> _YOUR GOAL_
After locating the line that contains "Instruction: Open the #konzert trend" in the data below, set down exactly that line and each one after it through the line that contains "Delete the /dev/yas/sys01", and nothing more.

------ INPUT MATERIAL

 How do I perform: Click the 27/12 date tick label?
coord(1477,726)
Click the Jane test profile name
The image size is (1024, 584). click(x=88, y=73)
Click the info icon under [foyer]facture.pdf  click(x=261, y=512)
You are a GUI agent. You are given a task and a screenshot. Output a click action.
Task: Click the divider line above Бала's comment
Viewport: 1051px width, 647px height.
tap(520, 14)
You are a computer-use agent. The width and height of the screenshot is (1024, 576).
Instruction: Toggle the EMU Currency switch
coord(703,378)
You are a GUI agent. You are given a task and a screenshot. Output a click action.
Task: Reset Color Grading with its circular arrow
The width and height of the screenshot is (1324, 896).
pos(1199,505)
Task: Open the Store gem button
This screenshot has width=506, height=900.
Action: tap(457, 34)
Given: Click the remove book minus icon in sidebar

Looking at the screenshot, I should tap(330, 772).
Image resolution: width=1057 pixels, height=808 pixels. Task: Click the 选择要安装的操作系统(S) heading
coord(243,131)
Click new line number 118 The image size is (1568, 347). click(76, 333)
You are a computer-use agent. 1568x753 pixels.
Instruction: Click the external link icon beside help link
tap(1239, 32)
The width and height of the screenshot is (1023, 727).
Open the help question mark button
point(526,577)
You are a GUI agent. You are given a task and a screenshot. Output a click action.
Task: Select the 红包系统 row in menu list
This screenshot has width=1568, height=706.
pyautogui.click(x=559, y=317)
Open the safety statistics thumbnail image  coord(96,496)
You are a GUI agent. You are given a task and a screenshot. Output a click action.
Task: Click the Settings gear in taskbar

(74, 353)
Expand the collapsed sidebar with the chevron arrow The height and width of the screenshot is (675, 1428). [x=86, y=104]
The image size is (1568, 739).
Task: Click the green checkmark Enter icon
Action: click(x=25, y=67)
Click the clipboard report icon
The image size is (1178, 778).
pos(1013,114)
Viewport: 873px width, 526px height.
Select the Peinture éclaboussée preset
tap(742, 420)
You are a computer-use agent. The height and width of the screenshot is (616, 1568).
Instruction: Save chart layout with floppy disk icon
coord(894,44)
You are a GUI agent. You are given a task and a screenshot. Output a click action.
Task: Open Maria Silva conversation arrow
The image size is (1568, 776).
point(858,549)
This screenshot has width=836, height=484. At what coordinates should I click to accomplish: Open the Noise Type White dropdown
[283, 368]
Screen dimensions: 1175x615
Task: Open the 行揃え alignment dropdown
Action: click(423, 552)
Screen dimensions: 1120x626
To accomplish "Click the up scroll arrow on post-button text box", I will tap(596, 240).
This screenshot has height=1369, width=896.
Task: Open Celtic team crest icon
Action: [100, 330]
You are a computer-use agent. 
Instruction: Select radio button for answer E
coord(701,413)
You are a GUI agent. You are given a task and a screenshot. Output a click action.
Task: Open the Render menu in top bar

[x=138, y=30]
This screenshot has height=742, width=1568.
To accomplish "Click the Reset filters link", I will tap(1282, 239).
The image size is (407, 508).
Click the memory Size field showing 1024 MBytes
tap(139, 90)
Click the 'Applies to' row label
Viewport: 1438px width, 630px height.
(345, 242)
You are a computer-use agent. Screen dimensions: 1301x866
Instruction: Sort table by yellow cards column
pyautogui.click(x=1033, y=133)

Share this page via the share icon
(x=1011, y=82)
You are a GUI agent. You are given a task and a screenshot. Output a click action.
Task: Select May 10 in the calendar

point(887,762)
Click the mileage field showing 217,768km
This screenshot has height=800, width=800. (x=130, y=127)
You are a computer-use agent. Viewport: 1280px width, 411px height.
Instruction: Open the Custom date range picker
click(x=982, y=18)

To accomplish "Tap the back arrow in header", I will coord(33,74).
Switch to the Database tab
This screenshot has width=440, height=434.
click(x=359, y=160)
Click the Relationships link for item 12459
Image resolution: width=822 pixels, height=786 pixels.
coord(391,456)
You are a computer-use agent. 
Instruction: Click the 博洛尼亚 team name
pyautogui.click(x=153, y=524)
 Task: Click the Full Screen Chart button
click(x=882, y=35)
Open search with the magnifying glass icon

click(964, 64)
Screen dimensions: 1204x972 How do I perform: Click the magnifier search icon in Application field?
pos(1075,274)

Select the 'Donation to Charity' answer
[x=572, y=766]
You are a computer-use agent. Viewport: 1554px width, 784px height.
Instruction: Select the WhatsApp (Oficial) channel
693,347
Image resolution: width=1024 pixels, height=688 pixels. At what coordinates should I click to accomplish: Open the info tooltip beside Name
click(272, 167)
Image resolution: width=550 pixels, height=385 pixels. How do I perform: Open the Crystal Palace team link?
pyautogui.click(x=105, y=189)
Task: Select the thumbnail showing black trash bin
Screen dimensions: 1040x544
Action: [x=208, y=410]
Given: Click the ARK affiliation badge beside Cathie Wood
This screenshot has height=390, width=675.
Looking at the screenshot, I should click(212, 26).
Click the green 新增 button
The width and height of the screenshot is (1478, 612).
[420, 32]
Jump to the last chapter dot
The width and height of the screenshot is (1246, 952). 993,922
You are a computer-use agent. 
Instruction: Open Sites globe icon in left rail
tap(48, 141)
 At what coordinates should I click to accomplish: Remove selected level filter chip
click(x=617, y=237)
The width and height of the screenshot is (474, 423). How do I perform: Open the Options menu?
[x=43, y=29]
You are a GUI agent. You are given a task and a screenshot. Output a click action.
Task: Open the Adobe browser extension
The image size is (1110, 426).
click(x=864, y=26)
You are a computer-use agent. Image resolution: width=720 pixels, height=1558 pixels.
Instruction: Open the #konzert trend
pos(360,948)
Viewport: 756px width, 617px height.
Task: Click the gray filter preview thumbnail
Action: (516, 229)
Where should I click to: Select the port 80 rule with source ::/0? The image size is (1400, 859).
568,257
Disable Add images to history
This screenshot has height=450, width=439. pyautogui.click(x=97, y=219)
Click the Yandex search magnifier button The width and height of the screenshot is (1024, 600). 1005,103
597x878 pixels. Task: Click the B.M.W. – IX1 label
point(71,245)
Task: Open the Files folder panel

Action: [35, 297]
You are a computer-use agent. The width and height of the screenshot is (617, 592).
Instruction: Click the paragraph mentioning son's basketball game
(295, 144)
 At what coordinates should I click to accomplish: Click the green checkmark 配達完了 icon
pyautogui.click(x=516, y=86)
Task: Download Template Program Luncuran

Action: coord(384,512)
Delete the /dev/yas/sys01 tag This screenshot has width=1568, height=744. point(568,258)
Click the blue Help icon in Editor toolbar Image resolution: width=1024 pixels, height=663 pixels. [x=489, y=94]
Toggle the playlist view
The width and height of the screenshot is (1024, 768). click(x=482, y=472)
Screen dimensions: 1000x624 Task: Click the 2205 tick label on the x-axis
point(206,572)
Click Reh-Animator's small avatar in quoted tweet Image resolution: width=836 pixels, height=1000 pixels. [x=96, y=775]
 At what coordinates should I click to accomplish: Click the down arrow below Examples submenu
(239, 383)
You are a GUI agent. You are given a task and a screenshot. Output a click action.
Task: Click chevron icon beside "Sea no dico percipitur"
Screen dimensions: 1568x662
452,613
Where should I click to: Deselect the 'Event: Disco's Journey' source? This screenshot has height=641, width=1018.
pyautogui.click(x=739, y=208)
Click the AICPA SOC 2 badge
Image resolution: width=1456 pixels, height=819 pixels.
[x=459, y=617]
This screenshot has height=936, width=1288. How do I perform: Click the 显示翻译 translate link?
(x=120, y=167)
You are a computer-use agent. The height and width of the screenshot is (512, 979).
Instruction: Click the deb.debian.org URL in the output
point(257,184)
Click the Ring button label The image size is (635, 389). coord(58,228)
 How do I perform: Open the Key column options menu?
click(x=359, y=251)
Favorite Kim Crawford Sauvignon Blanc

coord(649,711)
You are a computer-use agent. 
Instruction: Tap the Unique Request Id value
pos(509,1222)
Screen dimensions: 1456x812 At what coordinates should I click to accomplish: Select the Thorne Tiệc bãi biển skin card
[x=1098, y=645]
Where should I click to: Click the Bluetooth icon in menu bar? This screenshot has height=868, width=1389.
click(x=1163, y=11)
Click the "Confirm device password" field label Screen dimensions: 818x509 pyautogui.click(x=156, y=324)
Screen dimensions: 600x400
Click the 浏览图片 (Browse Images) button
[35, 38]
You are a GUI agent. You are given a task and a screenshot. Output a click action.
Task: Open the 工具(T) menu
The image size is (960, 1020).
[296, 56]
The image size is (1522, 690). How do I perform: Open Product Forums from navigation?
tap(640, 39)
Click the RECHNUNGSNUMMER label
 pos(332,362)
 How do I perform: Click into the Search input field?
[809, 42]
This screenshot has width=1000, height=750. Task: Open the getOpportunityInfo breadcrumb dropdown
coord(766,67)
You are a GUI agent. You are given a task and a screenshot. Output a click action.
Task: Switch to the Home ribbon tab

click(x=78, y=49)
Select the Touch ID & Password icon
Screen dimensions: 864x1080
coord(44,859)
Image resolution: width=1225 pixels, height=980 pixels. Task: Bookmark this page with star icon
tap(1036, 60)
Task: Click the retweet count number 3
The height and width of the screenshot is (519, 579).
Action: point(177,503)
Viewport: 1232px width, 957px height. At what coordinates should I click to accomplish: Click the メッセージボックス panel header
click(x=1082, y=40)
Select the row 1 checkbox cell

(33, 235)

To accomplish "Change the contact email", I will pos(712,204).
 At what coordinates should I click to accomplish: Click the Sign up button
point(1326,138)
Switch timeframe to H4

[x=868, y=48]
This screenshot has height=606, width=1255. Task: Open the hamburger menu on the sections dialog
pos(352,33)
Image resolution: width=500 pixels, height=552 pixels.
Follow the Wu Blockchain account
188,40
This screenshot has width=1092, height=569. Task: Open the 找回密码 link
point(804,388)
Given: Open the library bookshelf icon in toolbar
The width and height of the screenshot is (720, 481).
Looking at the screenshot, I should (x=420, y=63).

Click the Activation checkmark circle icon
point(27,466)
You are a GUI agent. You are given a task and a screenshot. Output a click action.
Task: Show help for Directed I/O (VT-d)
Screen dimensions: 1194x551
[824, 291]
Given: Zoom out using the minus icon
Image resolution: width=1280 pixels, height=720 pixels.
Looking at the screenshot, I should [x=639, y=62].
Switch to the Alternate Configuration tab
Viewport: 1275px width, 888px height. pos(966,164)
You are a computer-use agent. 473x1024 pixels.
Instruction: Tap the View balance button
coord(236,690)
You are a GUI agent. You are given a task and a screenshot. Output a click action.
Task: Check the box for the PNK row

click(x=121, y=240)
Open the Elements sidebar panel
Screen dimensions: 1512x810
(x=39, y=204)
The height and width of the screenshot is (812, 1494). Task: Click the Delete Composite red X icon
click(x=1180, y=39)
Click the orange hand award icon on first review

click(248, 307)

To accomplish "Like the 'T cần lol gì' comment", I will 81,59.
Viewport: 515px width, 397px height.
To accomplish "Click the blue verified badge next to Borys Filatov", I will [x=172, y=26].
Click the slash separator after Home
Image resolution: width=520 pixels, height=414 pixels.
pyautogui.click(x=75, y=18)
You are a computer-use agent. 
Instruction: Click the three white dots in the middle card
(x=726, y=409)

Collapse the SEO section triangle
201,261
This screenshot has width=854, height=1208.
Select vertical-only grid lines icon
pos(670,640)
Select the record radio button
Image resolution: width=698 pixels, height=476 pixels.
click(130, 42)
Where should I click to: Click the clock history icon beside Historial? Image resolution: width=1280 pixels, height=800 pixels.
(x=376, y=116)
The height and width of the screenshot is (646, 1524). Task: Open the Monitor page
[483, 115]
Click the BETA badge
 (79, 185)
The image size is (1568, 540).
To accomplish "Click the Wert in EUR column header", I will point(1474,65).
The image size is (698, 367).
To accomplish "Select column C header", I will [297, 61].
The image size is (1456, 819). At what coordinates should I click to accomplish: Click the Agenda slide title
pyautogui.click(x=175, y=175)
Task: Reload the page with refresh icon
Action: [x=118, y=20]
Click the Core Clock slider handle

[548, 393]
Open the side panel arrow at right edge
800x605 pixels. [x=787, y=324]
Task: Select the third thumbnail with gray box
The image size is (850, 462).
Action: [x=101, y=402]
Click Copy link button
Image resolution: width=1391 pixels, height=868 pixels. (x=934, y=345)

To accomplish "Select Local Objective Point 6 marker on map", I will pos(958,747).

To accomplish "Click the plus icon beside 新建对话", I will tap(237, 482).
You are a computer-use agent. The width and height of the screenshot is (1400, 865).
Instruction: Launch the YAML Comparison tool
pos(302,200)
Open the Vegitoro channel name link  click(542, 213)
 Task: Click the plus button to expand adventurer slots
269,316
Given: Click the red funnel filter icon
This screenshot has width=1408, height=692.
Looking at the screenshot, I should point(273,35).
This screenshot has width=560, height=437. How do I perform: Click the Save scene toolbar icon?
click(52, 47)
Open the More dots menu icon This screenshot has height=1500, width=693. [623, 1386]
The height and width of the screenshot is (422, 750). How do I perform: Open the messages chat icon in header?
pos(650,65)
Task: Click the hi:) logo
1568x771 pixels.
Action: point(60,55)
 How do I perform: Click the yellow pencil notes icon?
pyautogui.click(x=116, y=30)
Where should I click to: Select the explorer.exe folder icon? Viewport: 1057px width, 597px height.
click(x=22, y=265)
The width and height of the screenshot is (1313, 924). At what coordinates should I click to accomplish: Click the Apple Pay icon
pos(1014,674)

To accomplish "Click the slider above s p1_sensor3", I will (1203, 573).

------------

> _WRITTEN SOLUTION_
Instruction: Open the #konzert trend
pos(360,948)
Viewport: 756px width, 617px height.
Task: Click the gray filter preview thumbnail
Action: (516, 229)
Where should I click to: Select the port 80 rule with source ::/0? The image size is (1400, 859).
568,257
Disable Add images to history
This screenshot has height=450, width=439. pyautogui.click(x=97, y=219)
Click the Yandex search magnifier button The width and height of the screenshot is (1024, 600). 1005,103
597x878 pixels. Task: Click the B.M.W. – IX1 label
point(71,245)
Task: Open the Files folder panel

Action: [35, 297]
You are a computer-use agent. The width and height of the screenshot is (617, 592).
Instruction: Click the paragraph mentioning son's basketball game
(295, 144)
 At what coordinates should I click to accomplish: Click the green checkmark 配達完了 icon
pyautogui.click(x=516, y=86)
Task: Download Template Program Luncuran

Action: coord(384,512)
Delete the /dev/yas/sys01 tag This screenshot has width=1568, height=744. point(568,258)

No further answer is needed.